- **TASK BRIEF**:
How many lines below contain the word "computer"? Reply solely with the number.
SOURCE DATA below:
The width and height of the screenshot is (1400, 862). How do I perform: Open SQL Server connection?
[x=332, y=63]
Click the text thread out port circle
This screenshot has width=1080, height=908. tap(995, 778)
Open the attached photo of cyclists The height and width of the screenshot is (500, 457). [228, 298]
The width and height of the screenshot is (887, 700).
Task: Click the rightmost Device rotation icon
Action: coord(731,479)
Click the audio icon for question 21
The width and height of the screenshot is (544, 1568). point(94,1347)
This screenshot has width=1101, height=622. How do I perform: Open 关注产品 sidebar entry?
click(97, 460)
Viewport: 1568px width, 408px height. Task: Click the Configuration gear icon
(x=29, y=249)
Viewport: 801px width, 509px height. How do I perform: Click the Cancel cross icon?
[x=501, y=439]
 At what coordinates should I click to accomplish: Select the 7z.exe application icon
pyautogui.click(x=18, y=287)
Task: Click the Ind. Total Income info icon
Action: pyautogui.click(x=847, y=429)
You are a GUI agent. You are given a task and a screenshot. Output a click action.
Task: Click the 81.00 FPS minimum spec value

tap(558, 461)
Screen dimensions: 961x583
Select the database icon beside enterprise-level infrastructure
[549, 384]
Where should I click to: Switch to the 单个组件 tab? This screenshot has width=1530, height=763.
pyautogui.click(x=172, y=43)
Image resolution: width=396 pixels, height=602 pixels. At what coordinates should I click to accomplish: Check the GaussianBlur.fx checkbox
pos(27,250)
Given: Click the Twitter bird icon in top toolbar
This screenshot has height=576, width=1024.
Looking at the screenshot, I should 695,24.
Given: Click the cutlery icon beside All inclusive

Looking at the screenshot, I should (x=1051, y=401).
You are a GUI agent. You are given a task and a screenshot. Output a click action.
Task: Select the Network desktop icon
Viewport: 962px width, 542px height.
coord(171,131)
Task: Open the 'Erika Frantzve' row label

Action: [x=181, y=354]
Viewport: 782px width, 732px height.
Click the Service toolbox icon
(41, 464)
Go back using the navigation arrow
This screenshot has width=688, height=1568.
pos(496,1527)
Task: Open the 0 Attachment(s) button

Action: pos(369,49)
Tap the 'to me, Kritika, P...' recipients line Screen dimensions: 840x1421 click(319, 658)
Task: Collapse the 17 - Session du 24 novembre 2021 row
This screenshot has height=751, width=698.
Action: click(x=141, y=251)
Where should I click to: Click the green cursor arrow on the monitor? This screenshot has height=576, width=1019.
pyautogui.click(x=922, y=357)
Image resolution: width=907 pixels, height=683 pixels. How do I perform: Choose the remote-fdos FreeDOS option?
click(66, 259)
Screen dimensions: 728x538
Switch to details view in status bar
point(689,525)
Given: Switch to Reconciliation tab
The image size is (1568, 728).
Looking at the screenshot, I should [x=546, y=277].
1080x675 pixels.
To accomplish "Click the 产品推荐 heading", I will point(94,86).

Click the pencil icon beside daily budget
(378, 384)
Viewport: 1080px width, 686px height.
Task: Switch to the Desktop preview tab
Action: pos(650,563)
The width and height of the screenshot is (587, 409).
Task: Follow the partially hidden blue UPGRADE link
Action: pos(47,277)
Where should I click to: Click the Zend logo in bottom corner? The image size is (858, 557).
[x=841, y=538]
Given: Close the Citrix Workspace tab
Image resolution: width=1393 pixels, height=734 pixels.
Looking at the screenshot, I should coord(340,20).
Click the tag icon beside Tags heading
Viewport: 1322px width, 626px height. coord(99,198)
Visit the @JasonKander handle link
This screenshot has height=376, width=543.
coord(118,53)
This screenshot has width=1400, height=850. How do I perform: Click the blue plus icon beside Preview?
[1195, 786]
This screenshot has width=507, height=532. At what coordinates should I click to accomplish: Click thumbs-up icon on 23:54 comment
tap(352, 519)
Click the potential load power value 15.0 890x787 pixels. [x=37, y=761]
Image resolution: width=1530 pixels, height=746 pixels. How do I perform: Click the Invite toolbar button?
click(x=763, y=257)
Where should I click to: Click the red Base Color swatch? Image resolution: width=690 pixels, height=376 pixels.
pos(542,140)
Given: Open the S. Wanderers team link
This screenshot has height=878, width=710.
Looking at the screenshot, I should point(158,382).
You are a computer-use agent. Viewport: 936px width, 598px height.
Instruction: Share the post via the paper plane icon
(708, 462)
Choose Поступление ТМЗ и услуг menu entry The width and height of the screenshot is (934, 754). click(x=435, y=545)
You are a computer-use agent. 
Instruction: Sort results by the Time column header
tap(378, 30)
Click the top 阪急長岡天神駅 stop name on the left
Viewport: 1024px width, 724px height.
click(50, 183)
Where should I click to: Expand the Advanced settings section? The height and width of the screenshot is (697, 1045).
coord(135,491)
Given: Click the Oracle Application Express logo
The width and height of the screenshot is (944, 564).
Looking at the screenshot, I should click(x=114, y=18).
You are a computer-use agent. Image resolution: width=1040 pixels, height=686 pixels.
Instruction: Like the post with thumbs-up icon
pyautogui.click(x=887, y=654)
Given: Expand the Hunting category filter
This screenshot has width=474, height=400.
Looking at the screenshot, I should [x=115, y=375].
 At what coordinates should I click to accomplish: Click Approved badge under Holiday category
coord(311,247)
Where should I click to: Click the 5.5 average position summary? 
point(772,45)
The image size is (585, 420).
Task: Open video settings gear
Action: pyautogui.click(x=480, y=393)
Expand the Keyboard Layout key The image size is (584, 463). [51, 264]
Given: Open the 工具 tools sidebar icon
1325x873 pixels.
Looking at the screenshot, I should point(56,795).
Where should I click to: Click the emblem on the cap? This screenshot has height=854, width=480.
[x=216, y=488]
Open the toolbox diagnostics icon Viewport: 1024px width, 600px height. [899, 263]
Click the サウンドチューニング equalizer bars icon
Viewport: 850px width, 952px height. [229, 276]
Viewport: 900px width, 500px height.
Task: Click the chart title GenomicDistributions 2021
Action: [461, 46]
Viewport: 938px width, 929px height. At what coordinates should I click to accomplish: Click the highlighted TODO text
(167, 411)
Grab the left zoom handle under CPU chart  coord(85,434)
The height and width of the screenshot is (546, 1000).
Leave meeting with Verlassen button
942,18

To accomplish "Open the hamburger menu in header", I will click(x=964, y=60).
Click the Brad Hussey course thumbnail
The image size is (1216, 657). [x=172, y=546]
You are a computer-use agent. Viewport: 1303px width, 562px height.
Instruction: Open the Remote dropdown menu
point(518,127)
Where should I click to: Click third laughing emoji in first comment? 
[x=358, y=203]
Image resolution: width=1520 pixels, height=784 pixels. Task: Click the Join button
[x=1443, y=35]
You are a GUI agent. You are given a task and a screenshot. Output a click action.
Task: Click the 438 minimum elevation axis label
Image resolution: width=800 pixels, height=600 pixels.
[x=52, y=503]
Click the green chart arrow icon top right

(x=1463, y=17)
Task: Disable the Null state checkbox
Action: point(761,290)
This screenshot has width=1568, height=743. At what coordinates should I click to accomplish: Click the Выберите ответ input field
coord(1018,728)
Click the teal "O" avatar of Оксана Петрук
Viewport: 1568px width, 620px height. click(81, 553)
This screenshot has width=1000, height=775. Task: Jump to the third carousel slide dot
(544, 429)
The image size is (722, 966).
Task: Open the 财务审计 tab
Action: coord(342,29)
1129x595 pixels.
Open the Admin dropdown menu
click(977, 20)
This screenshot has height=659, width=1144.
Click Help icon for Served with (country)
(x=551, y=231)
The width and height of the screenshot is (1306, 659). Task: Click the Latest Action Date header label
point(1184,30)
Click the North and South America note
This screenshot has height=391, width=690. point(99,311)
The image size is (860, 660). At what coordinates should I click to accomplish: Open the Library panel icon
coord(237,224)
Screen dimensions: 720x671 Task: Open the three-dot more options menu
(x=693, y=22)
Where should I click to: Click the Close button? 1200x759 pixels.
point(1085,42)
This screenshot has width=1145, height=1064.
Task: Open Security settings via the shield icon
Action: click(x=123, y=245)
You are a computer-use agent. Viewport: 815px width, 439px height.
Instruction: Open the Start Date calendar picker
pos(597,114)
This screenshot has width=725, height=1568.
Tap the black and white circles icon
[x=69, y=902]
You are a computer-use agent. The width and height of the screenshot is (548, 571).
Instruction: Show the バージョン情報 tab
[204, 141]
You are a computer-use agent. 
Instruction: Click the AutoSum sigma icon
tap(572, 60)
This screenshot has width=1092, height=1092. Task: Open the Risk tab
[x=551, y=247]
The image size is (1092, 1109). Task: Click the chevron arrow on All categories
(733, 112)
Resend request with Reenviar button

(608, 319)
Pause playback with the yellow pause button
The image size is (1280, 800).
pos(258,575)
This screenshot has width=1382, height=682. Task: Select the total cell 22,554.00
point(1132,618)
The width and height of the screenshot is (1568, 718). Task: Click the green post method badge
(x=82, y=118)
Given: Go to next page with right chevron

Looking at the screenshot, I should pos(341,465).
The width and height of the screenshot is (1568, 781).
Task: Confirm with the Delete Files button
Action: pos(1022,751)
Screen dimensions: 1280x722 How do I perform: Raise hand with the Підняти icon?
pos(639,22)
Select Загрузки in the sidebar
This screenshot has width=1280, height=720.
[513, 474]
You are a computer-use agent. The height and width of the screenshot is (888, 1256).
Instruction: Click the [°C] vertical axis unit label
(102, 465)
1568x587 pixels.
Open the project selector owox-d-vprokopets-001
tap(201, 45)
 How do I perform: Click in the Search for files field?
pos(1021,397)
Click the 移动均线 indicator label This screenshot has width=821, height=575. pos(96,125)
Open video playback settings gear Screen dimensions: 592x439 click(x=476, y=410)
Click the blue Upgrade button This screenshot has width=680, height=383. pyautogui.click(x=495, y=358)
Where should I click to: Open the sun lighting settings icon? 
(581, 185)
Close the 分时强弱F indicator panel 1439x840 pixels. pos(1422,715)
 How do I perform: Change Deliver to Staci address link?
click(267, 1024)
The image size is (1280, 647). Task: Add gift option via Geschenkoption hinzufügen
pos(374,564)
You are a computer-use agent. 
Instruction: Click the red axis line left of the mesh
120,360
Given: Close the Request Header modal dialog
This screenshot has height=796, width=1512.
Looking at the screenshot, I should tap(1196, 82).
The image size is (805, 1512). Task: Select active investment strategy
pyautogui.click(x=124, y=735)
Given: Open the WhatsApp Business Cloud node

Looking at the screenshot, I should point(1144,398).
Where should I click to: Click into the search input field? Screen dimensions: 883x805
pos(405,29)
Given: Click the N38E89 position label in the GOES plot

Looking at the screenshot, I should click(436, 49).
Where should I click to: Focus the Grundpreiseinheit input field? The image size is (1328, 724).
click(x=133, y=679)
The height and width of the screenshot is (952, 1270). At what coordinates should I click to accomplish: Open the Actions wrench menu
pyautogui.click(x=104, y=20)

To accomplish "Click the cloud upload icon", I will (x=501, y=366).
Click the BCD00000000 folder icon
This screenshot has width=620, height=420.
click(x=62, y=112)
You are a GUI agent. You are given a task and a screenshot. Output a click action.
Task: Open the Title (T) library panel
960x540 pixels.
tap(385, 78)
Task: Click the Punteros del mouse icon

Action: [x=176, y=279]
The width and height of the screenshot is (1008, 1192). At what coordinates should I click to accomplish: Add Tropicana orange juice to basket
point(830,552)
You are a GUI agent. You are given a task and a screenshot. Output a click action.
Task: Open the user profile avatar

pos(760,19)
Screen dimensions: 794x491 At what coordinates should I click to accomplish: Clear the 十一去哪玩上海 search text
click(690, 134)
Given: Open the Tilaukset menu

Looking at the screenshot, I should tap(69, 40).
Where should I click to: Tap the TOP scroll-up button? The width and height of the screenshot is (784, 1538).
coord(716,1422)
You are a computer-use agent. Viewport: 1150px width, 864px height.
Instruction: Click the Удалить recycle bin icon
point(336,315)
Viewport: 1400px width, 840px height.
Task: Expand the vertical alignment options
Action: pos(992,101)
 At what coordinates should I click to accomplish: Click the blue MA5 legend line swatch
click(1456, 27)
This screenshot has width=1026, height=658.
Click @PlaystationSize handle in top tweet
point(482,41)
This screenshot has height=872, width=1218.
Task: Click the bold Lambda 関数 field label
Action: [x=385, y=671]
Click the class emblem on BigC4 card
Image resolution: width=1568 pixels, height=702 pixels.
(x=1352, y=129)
End of SOURCE DATA.
- **RESULT**:
10